To camouflage Black masculinity offers relief from the omnipresent and overbearing white gaze.

Today, Black masculinity continues to be demonized and criminalized in the public eye. Subsequently, Black male rappers express themselves through an alternative Black aesthetic that is deceptive and alluring, setting themselves apart from imposed violence, harm, and judgment. Instead, consumers become enamored with brightly colored, patterned dress and lavish adornment. While acknowledging though not denying a societally constructed Blackness, these performers’ public speech, persona, and lyricism are cloaked. Migos and other contemporary rappers continue to address the hustler and trapper lifestyle, glorify organized crime aesthetics, and depict a formidable character that is awarded high luxury. The same Black male rappers maintain their notoriety as problematic public figures, who are hypermasculine and employ misogynistic, homophobic rhetoric. Yet, they create a barrier separating and distorting their visual perception and character. Throughout rap history, stylized dress was informed by a desire to display success. Now, dress is a tool for subversion. Migos embodies this phenomenon, creating an intervention and fabrication of the Black male rapper through a performance of Blackness that is skillfully obscured by the luxurious, glamorous—dazzling.

Migos performing at the 2017 Veld Festival in Toronto, Canada. Photograph by The Come Up Show and courtesy of Wikimedia Commons, CC by 2.0.

[1] Terre Thaemlitz. “Viva McGlam?: Is Transgenderism a Critique of or Capitulation to Opulence-Driven Glamour Models?, ” Comatonse, 2008, http://www.comatonse.com/writings/vivamcglam.html.

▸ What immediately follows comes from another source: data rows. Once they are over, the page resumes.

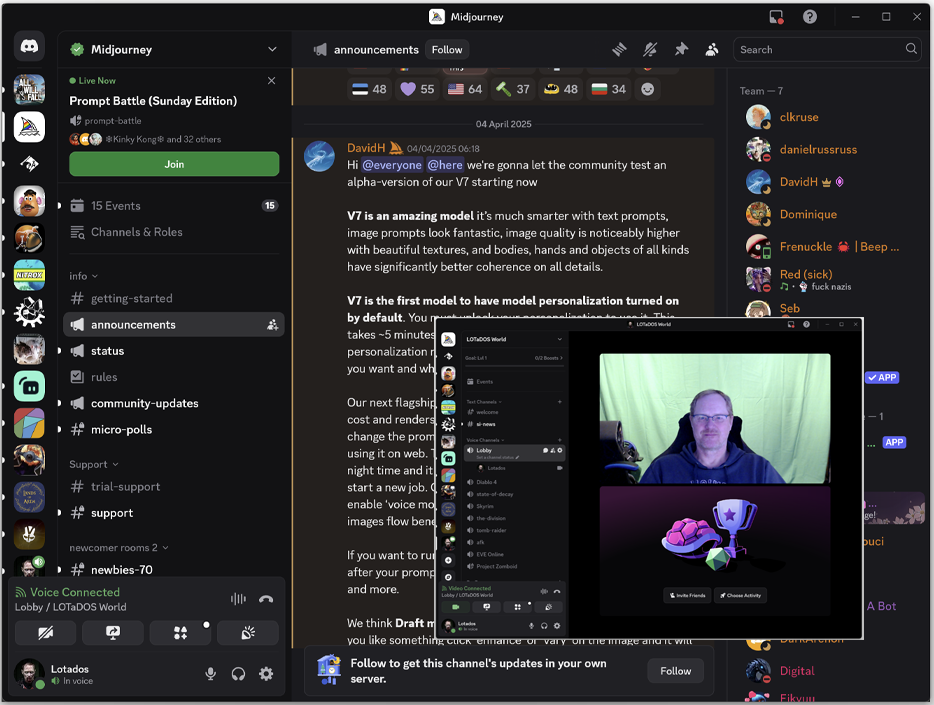Click in the Search field
Viewport: 934px width, 705px height.
tap(818, 49)
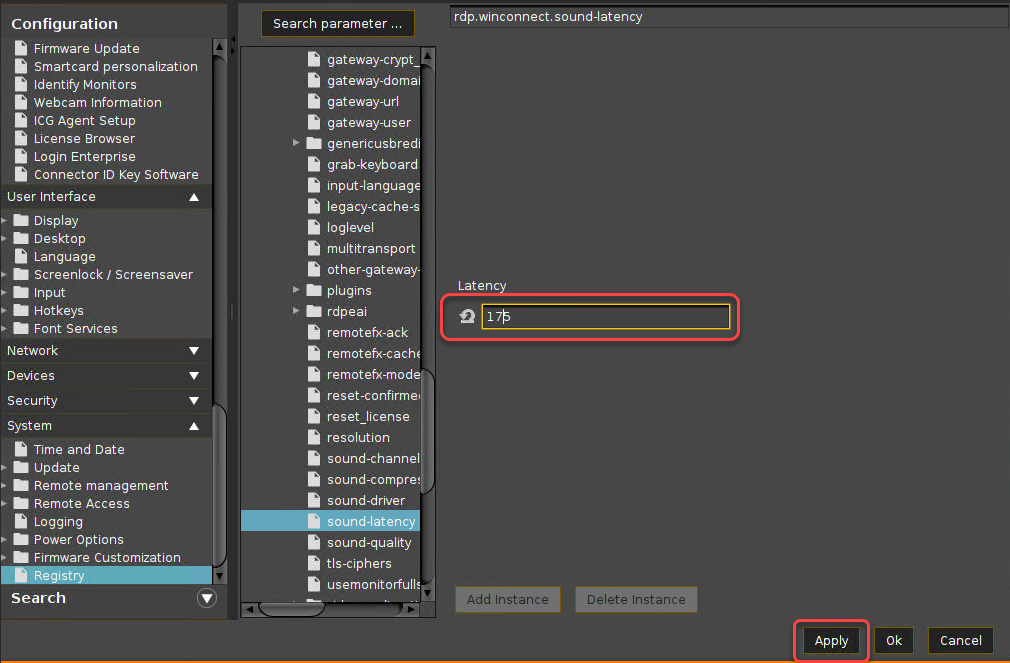Click the Cancel button
The width and height of the screenshot is (1010, 663).
(960, 640)
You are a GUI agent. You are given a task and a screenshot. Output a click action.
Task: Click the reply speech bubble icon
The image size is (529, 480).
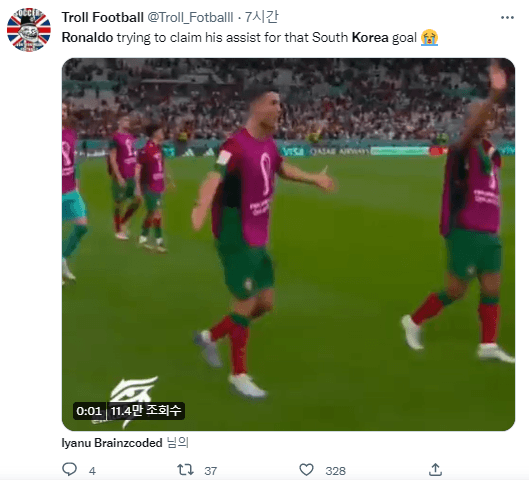click(70, 469)
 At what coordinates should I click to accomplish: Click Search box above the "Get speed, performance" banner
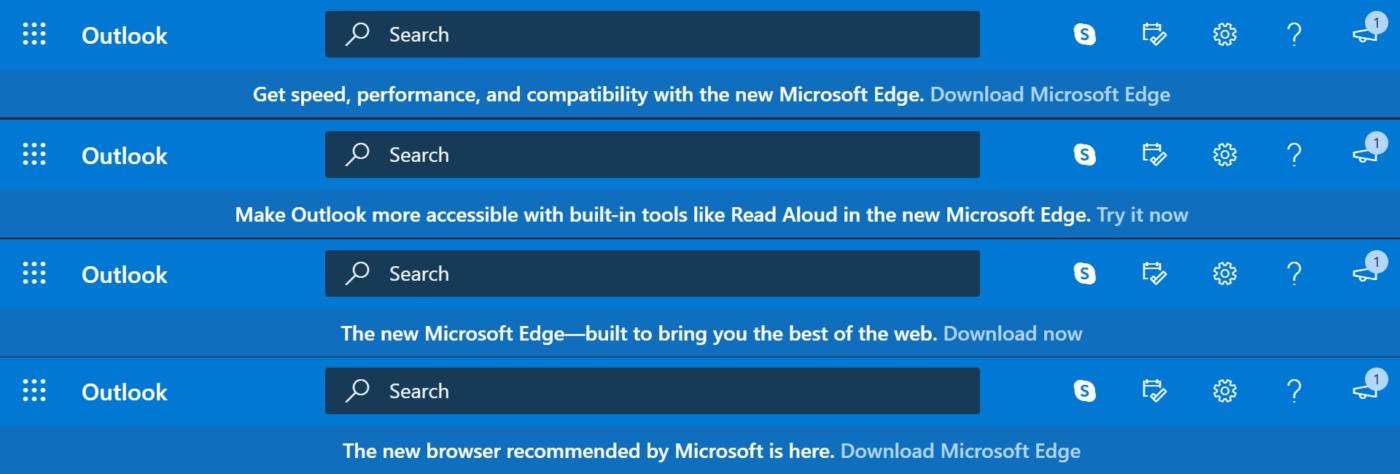click(652, 34)
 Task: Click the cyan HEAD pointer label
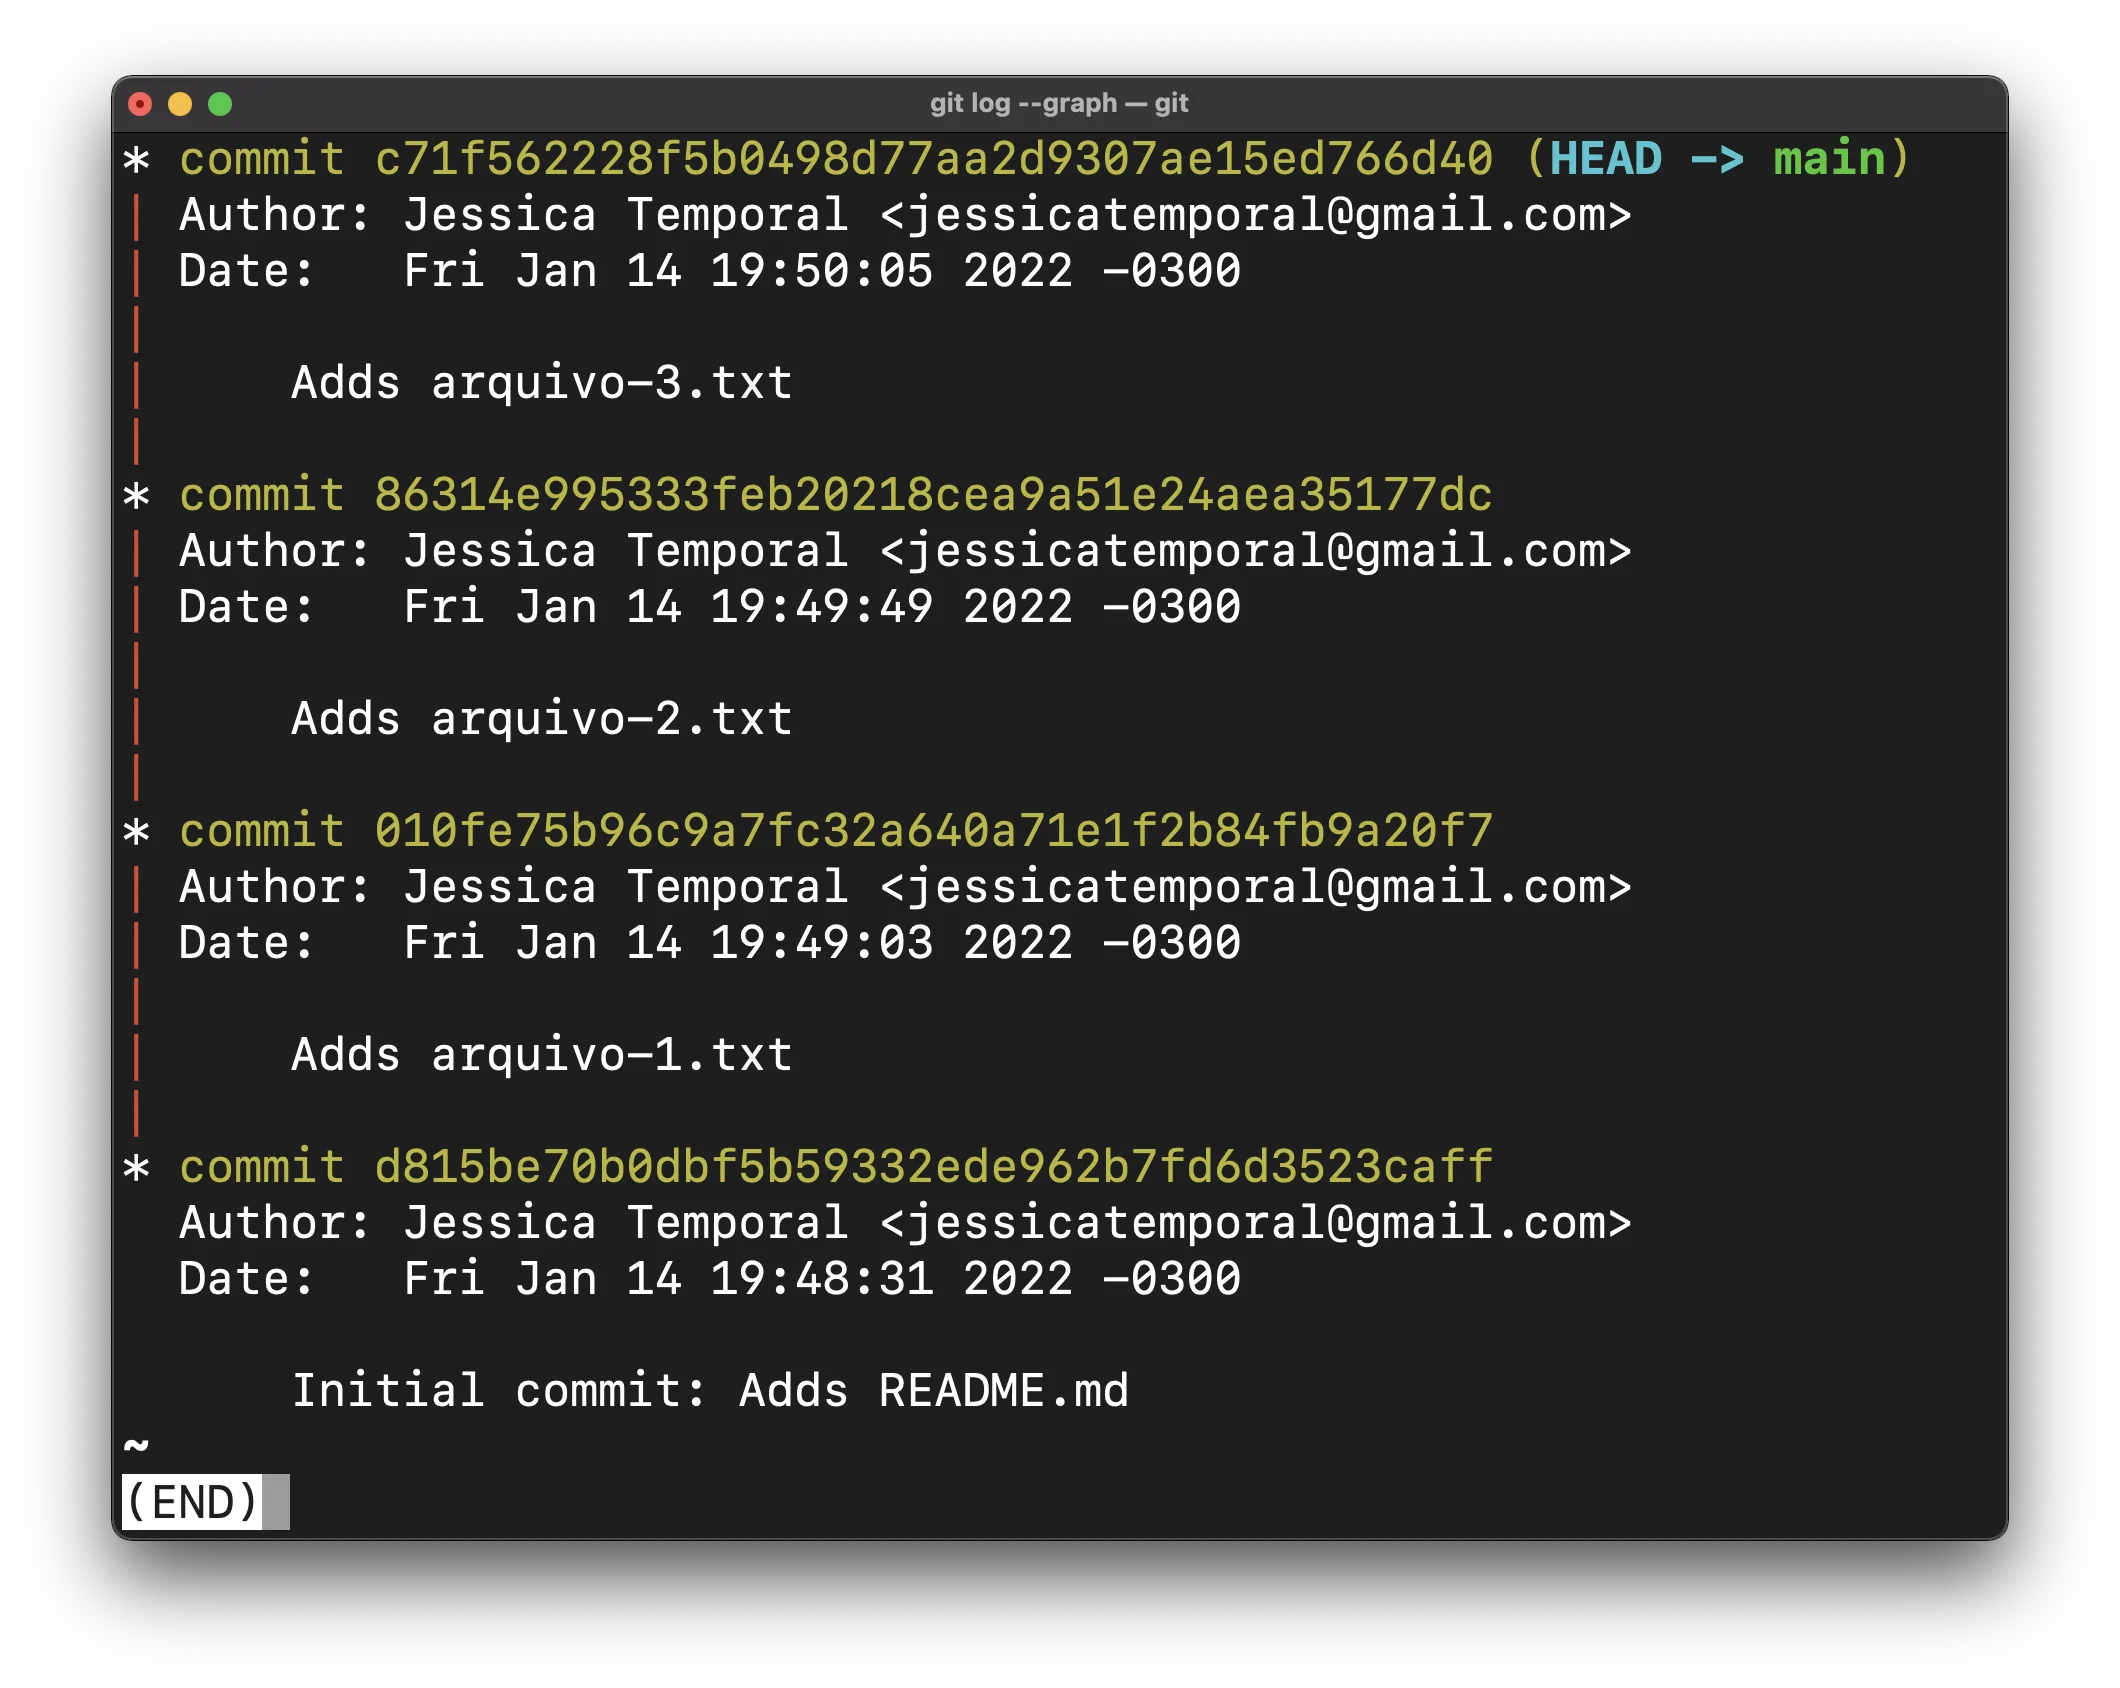[1605, 159]
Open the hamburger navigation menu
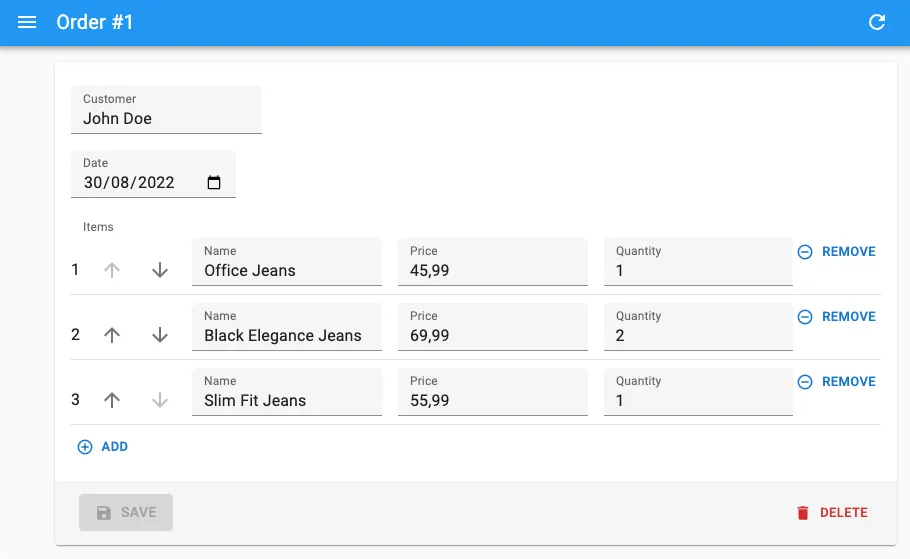Screen dimensions: 910x559 click(x=27, y=22)
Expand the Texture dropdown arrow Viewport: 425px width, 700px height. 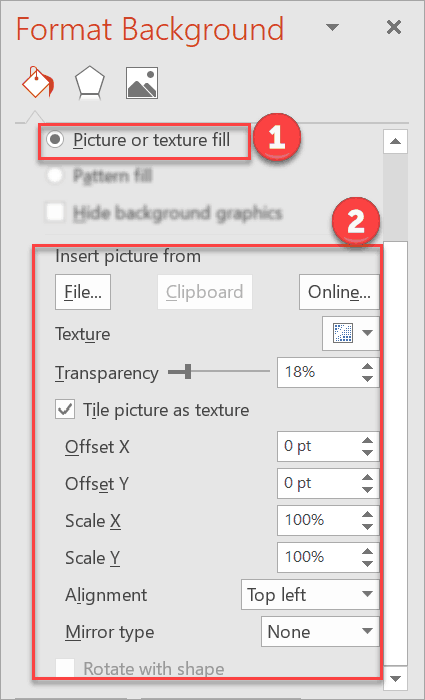[x=367, y=333]
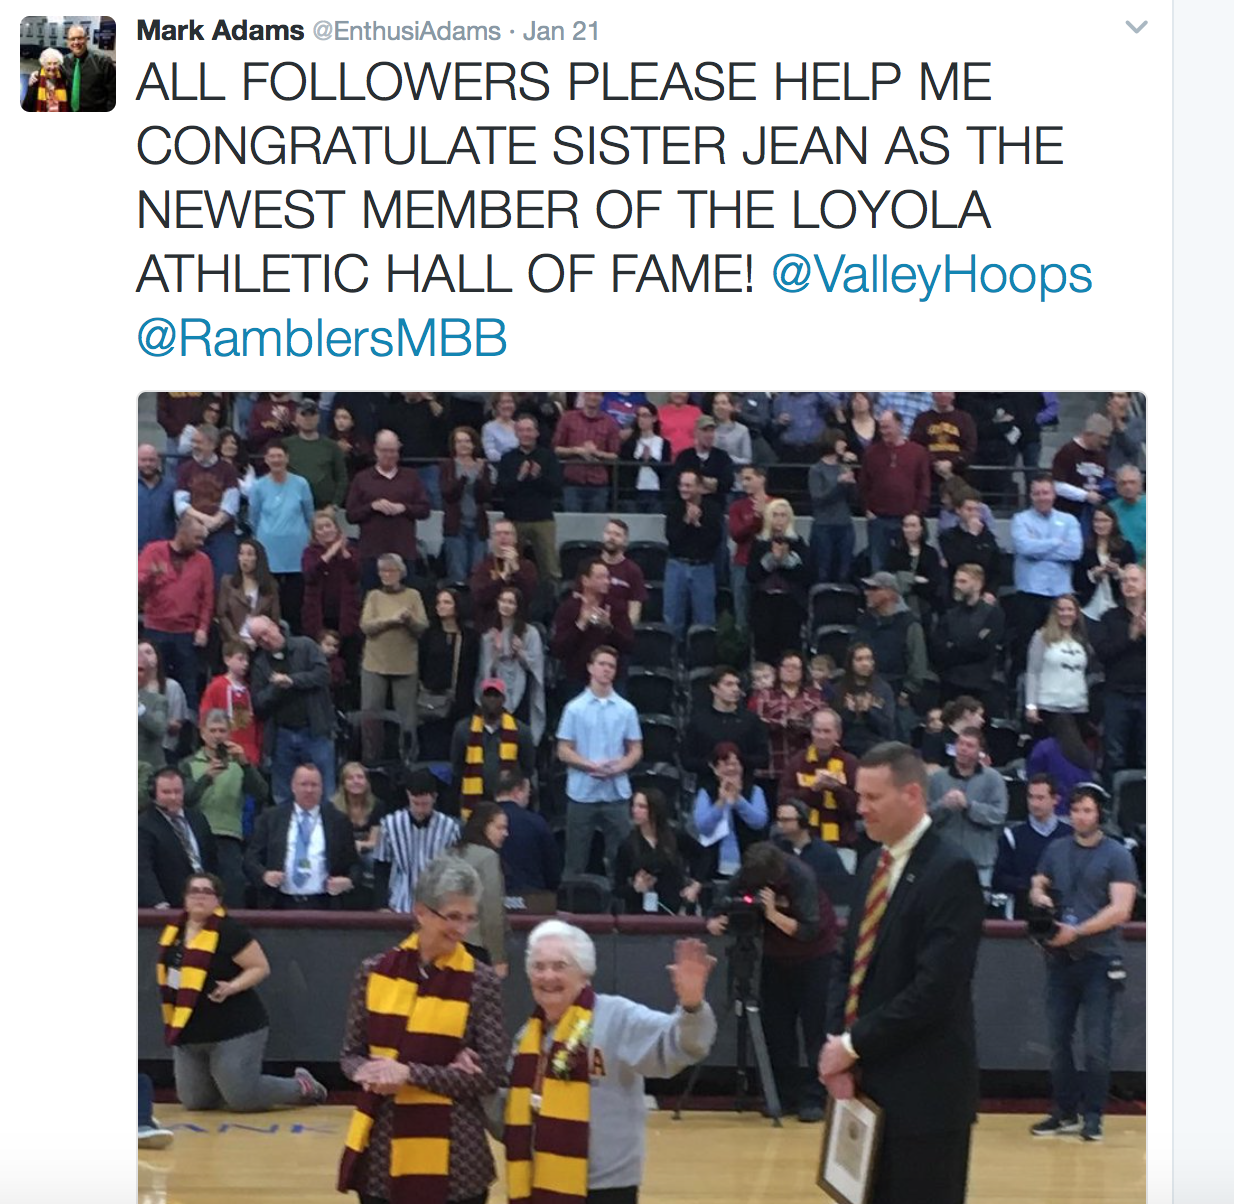This screenshot has height=1204, width=1234.
Task: Click waving Sister Jean in the photo
Action: (x=600, y=1060)
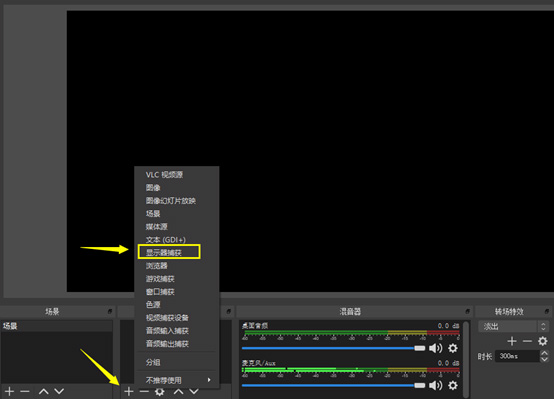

[2] Here, I am choosing to refer to these two figures alongside Migos because of their public history with fashion. Lil Uzi Vert has always maintained an outspokenness when it comes to his styling, making note that he does not have a personal stylist. Gunna is best known for his courtside look wearing a Chanel overcoat.

[3]  Thaemlitz. “Viva McGlam?”

[4]  Patrick J. Kiger, “The WWI ‘Dazzle’ Camouflage Strategy Was So Ridiculous It Was Genius,” History.com, March 28, 2023, https://www.history.com/news/dazzle-camouflage-world-war-1.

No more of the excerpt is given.